Request A
Please give the lines of the records from the line with "Show the 8 Likes list" through the end of the records as a JSON list of strings, one string per line, with blank lines and pictures left out.

Source passage
—————

The Carbon MPA
The carbon MPA is an octahedral array of eight funnels that project from a central sphere containing four free UPAs. The funnels are of two types: four C27 funnels, each containing three Ad6 groups, two linear H3′ triplets and one H3 triplet, and four C26 funnels, each containing two Ad6 groups, one B5 group, two H3 triplets and one H3′ triplet. In the C27 funnel, the H3 triplet lies between the two H3′ triplets; in the C26 funnel, the H3′ triplet lies between the two H3 triplets.
Carbon MPA = 4 + 4C27 + 4C26.
The carbon MPA is formed from two C12 nuclei, which provide 216 subquarks — the same as the number of UPAs. These make up thirty-six u quarks and thirty-six d quarks, of which twenty-four u quarks and twelve d quarks form the particles in the C26 funnels and the four UPAs that link a pair of C26 and C27 funnels. But for these linking UPAs, a C27 would be the mirror state of a C26. In fact — apart from the B5 group in the C26, which has no counterpart in the C27 — each particle in one funnel is the mirror state of its counterpart in the other type.

—————

[Text and element pointing records]
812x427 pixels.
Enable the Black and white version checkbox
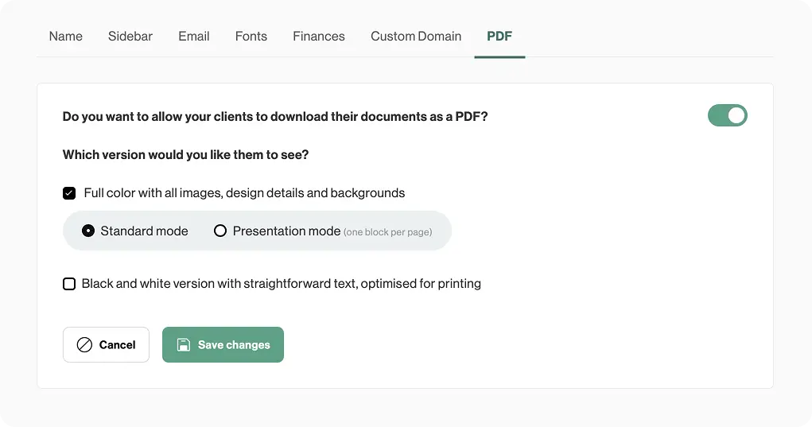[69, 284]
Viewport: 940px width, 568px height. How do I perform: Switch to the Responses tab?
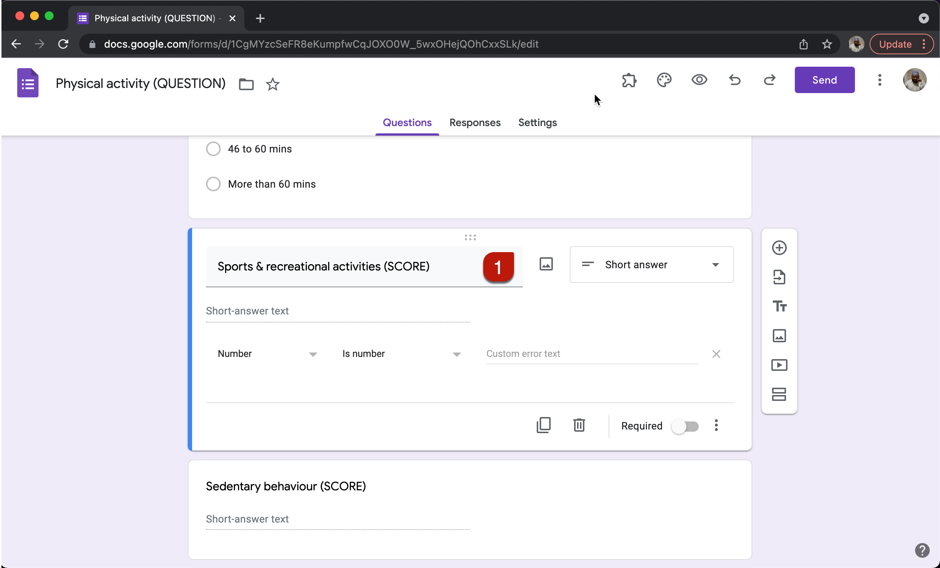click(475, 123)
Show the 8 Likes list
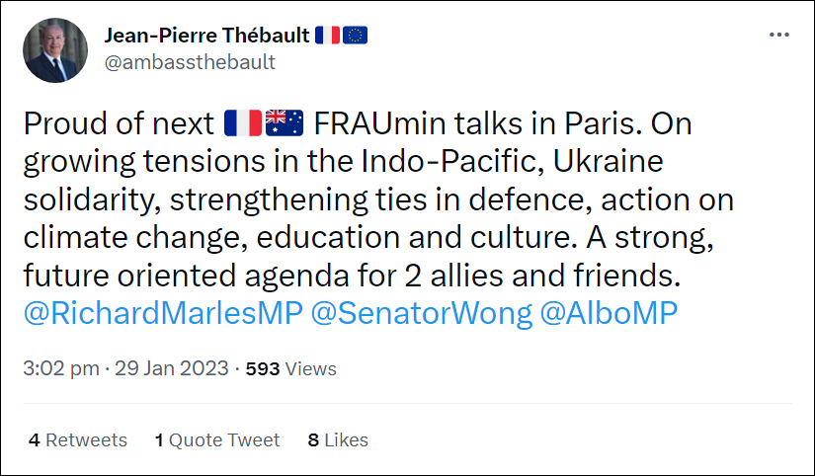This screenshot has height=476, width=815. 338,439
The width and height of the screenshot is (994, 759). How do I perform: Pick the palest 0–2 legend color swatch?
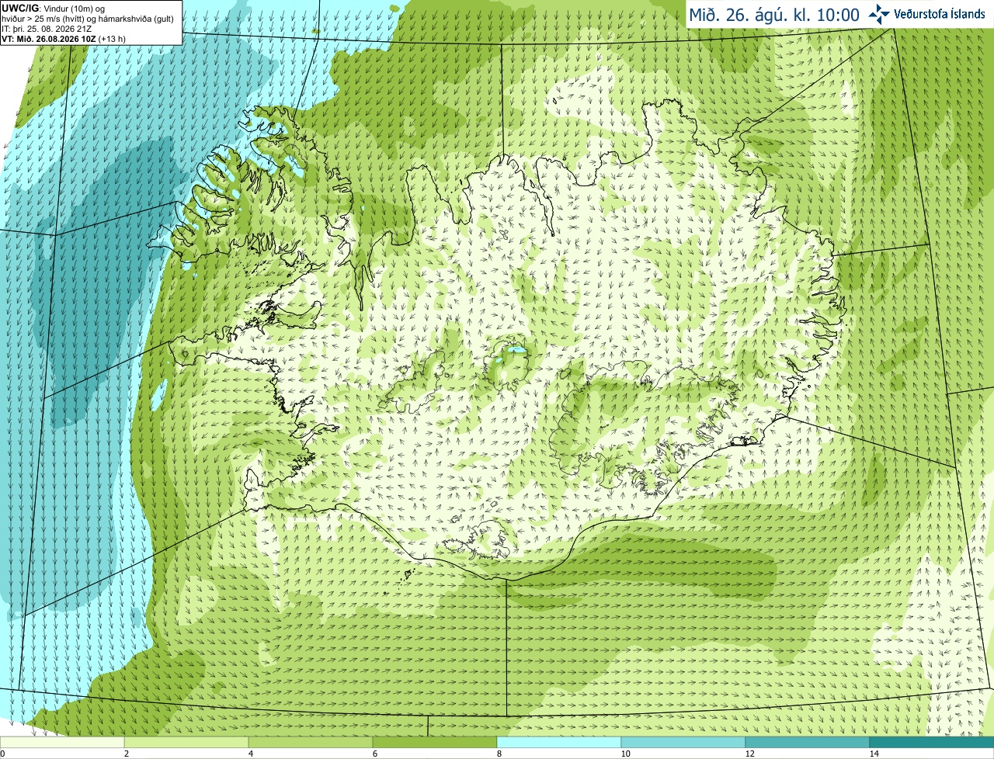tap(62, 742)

—————

Request B
From the carbon MPA passage, pull out the text from "The carbon MPA is formed" up to and including "the other type.", word for word.

Result A
[
  "Show the 8 Likes list",
  "This screenshot has height=476, width=815. 338,439",
  "The width and height of the screenshot is (994, 759). How do I perform: Pick the palest 0–2 legend color swatch?",
  "tap(62, 742)"
]

Result B
The carbon MPA is formed from two C12 nuclei, which provide 216 subquarks — the same as the number of UPAs. These make up thirty-six u quarks and thirty-six d quarks, of which twenty-four u quarks and twelve d quarks form the particles in the C26 funnels and the four UPAs that link a pair of C26 and C27 funnels. But for these linking UPAs, a C27 would be the mirror state of a C26. In fact — apart from the B5 group in the C26, which has no counterpart in the C27 — each particle in one funnel is the mirror state of its counterpart in the other type.